GIVEN TASK →
Return the entries below verbatim, from the line containing "You are a GUI" through the line containing "Action: pos(533,605)", with both of those lines included. Leave the pictures out of your answer.

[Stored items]
*-*-*

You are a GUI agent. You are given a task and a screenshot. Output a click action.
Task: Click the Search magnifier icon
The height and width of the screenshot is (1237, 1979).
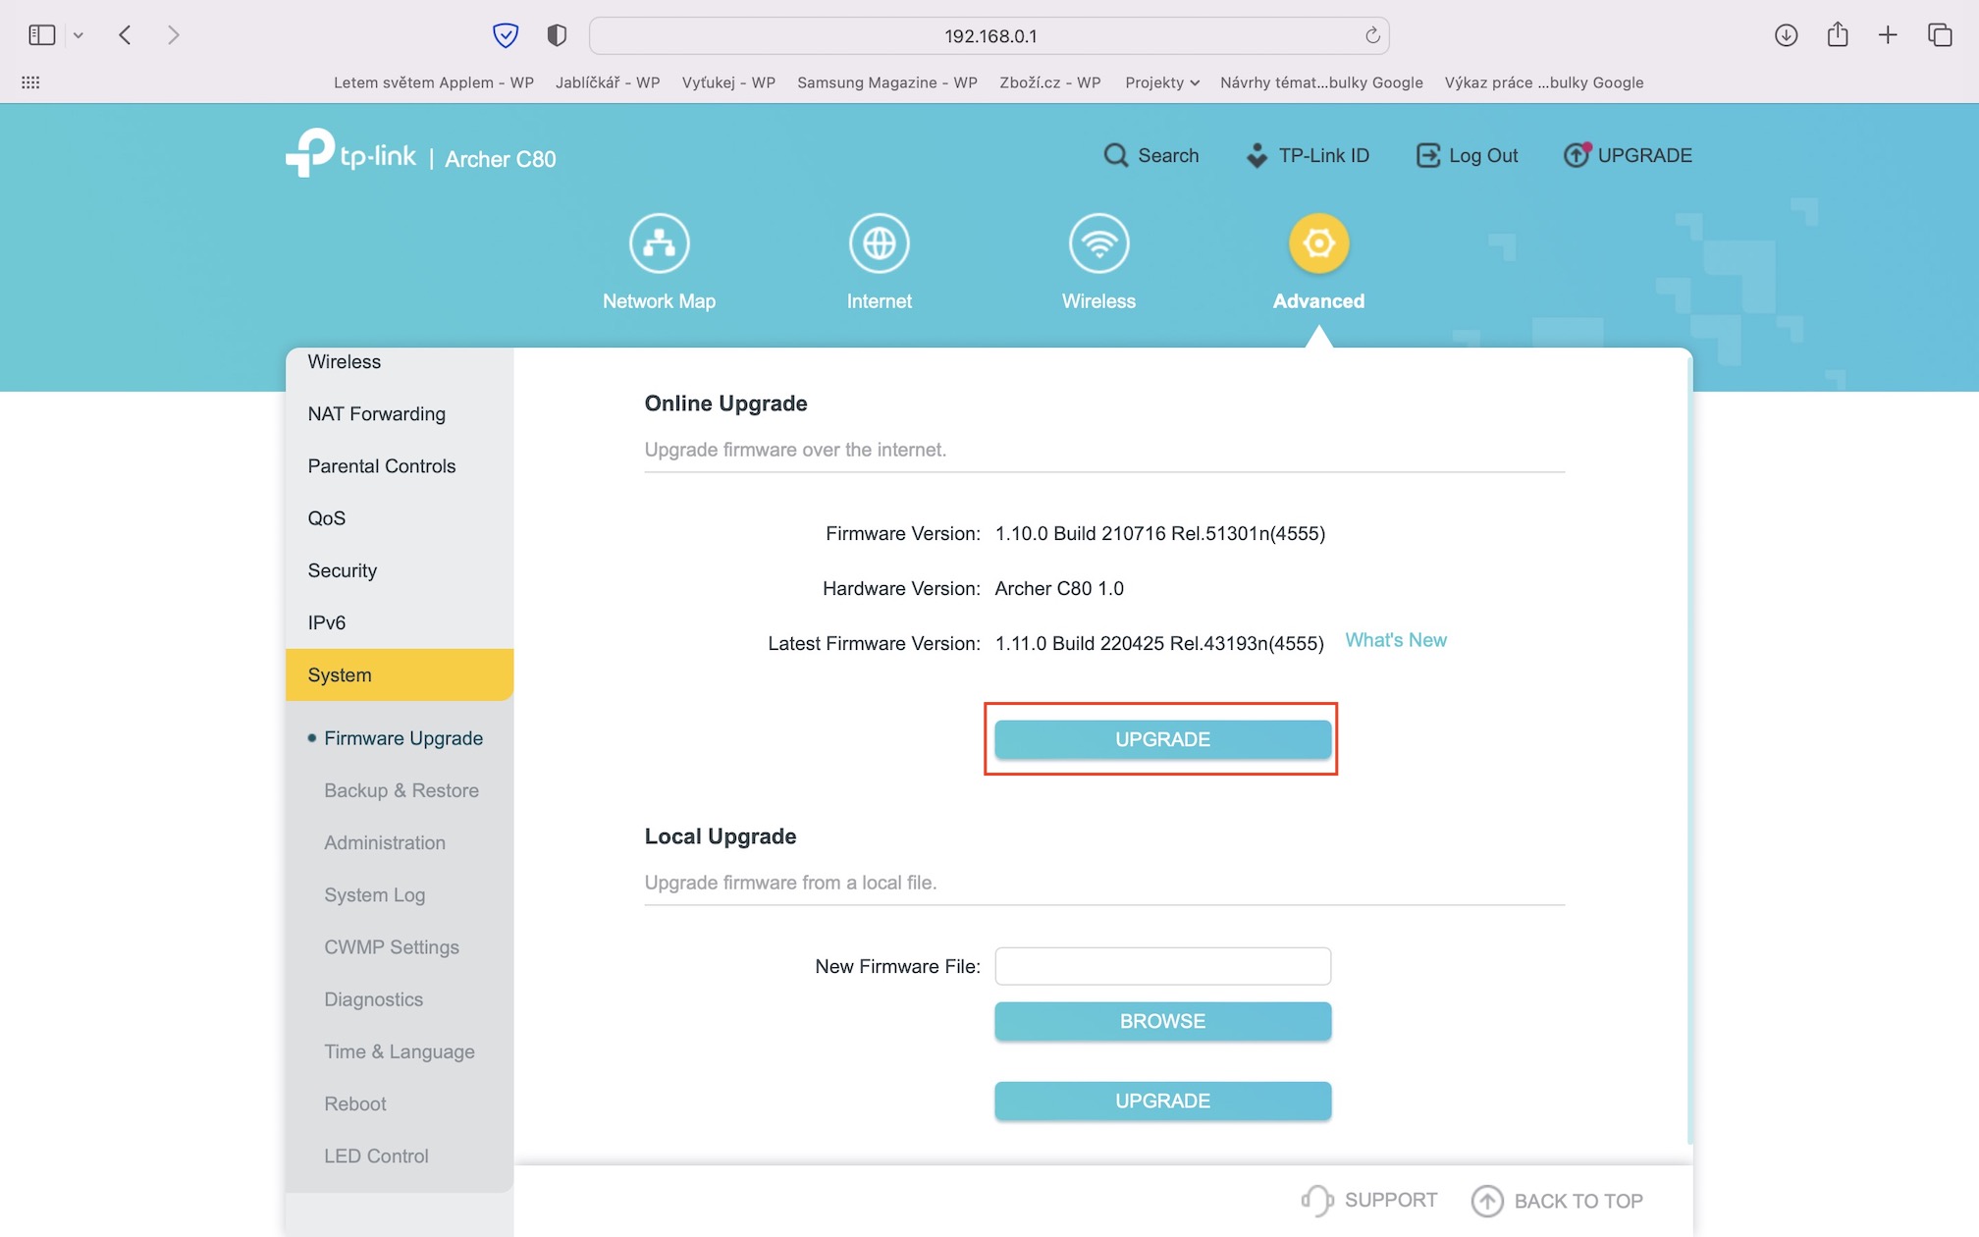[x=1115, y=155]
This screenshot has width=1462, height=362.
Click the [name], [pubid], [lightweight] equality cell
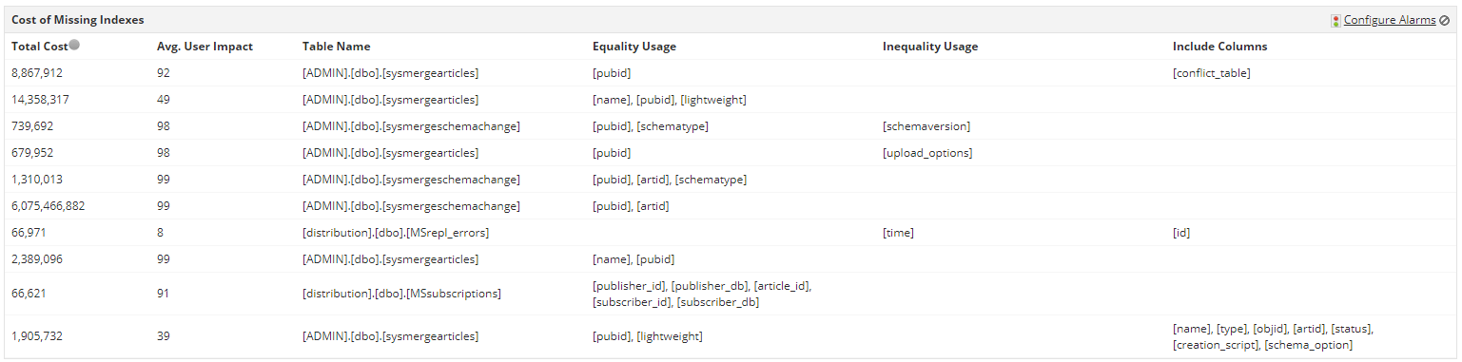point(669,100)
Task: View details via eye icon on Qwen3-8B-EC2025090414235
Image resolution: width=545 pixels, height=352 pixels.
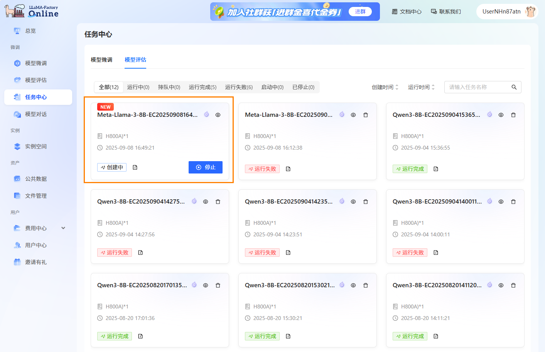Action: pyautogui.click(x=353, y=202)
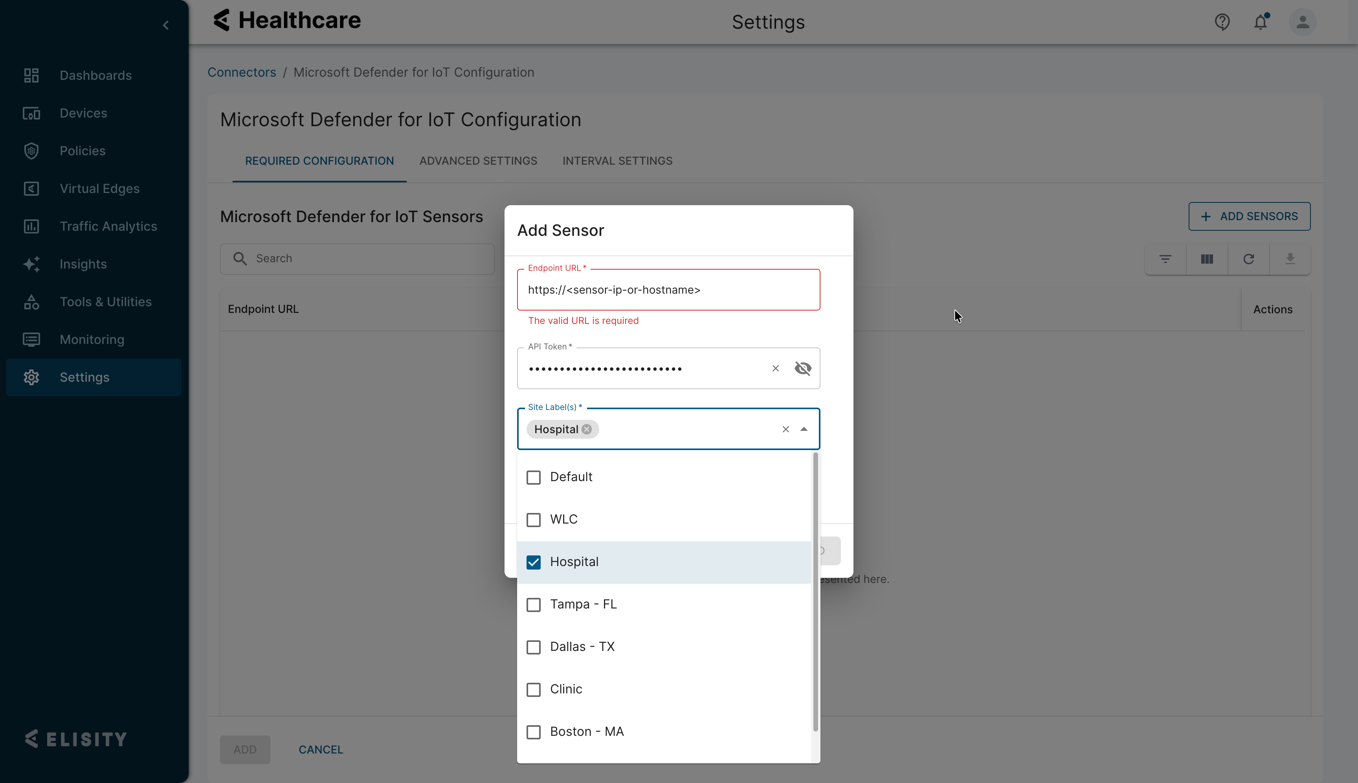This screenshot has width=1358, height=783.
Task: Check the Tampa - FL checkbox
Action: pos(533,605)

*-*-*

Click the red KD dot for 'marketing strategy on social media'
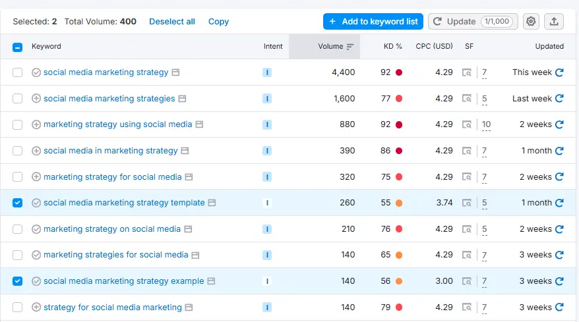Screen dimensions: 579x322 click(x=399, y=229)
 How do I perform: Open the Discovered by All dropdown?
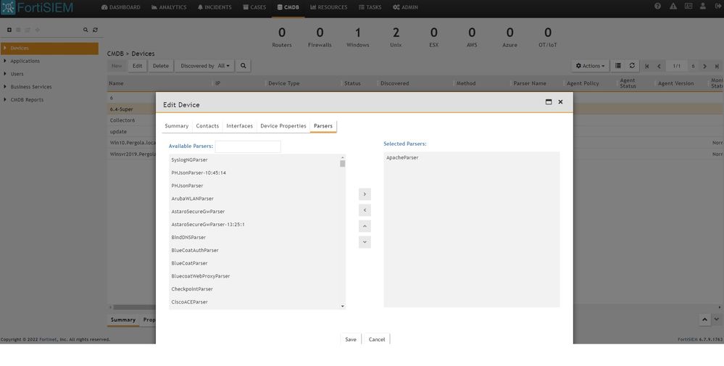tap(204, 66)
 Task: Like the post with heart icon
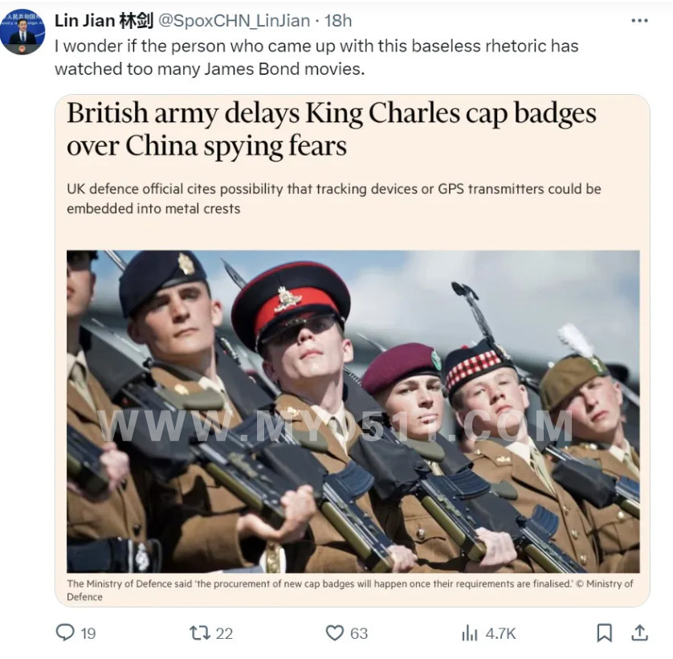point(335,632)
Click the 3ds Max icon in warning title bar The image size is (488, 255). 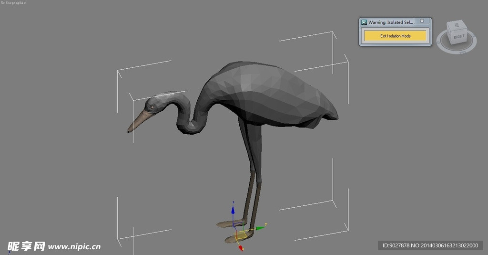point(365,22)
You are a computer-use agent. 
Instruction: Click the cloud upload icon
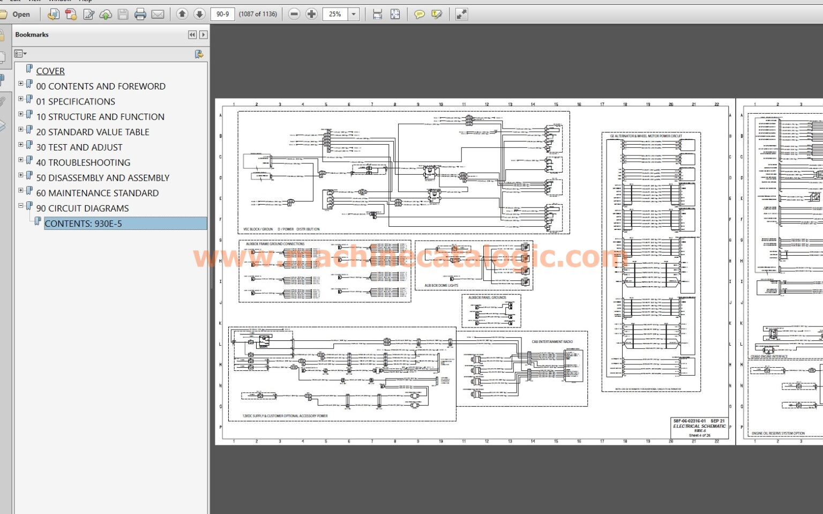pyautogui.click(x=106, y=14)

*-*-*

REPLY TO THE TASK →
You are a GUI agent. You are given a task and a screenshot. Output a click action.
Task: Click the Search magnifier icon
The height and width of the screenshot is (1237, 1979).
[x=1115, y=155]
This screenshot has width=1462, height=362.
Click the [name], [pubid], [lightweight] equality cell
point(669,100)
Task: View details via eye icon on Qwen3-8B-EC2025090414235
Image resolution: width=545 pixels, height=352 pixels.
Action: pyautogui.click(x=353, y=202)
This screenshot has width=1358, height=783.
Task: Check the Tampa - FL checkbox
Action: pos(533,605)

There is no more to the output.